• [Ejercicios propuestos]
A: Enumera las perspectivas desde las que, según el texto sobre la vejez, puede considerarse esta edad.
B: Continúa, por favor, el texto sobre la vejez a partir de su última oración.

• [Fragmento seleccionado]
Vivimos en una sociedad que ha realizado grandes conquistas y alcanzado grandes metas. Pero, para ello, se ha tenido que pagar un alto precio y orillar en el camino muchos valores hoy irrecuperables. Por ejemplo, el de la experiencia vital de las personas mayores. Pues la historia enseña que quien desdeña su pasado pierde su futuro. Porque el ser humano no sólo transmite vida, sino también los valores de la especie necesarios para contribuir a su evolución y evitar eslabones perdidos, como ocurre en otras especies animales. La vejez es el mayor tesoro al que se puede aspirar en este mundo: coronar nuestra experiencia. Y, en cuanto es una edad poliédrica, puede ser considerada desde muchas perspectivas, como un fenómeno biológico, socio-cultural y metahistórico.

La primera reflexión que conviene hacer es la de que todo ser humano llega a este mundo con una temporalidad finita debajo del brazo. Por carecer, carece hasta de espacio; a todo recién nacido hay que buscarle un lugar. Pero el espacio y el tiempo son dos coordenadas que pertenecen a planos distintos. Y, si los relacionamos, es por el hábito que los mortales tenemos de hablar del espacio con el idioma del tiempo. Nos lo imaginamos como una sucesión de acciones, como fotogramas de películas. Y, si preguntamos dónde está el tiempo, la respuesta será: en el espacio. Así, cuando pensamos en el pasado o en el futuro, no podemos sino imaginarlo en algún lugar. El primero de ellos, detrás; y el segundo, delante.

• [Datos proporcionados]
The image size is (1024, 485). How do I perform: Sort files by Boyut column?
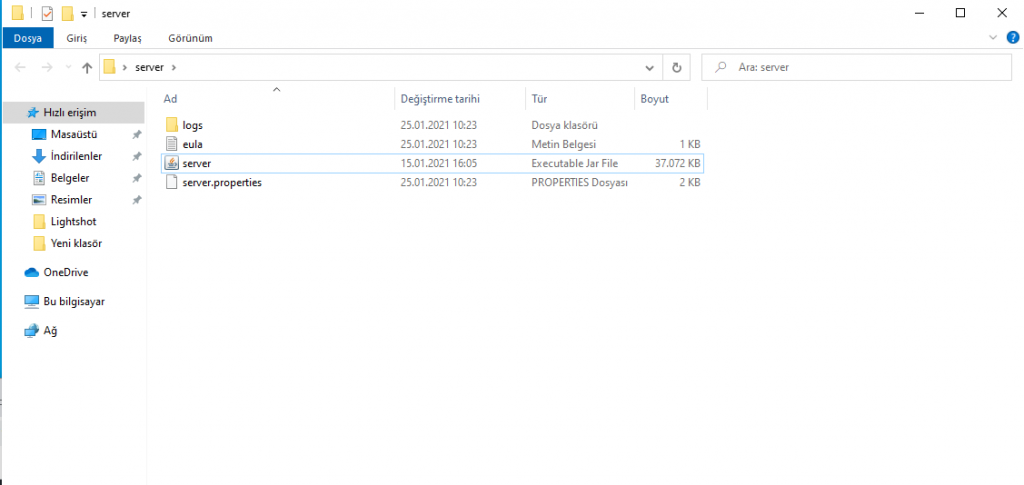[x=655, y=99]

• [Respuestas por tarea]
A: Como un fenómeno biológico, socio-cultural y metahistórico.

B:
Así, pues, si la naturaleza humana es la de un ser vivo-mortal, la vejez tiene que ser consecuencia inevitable y natural de la existencia del tiempo. En efecto, desde que nacemos, vamos envejeciendo. Al principio se crece y luego se madura hasta que, transcurrida la meseta de la adultez, comienza una etapa de declive y de desgaste psicofísico que va dejando huellas en el carácter y en lo físico al tiempo que también va esculpiendo nuestra figura. Por ello, todas las culturas y sociedades han distinguido en el ciclo vital de la especie humana al menos cuatro fases: infancia, juventud, madurez y vejez. ¿Quién no recuerda el enigma griego de la Esfinge sobre “cuál era el ser que anda primeo con cuatro, luego con dos y después con tres patas y que se vuelve más débil cuanto más patas tiene”?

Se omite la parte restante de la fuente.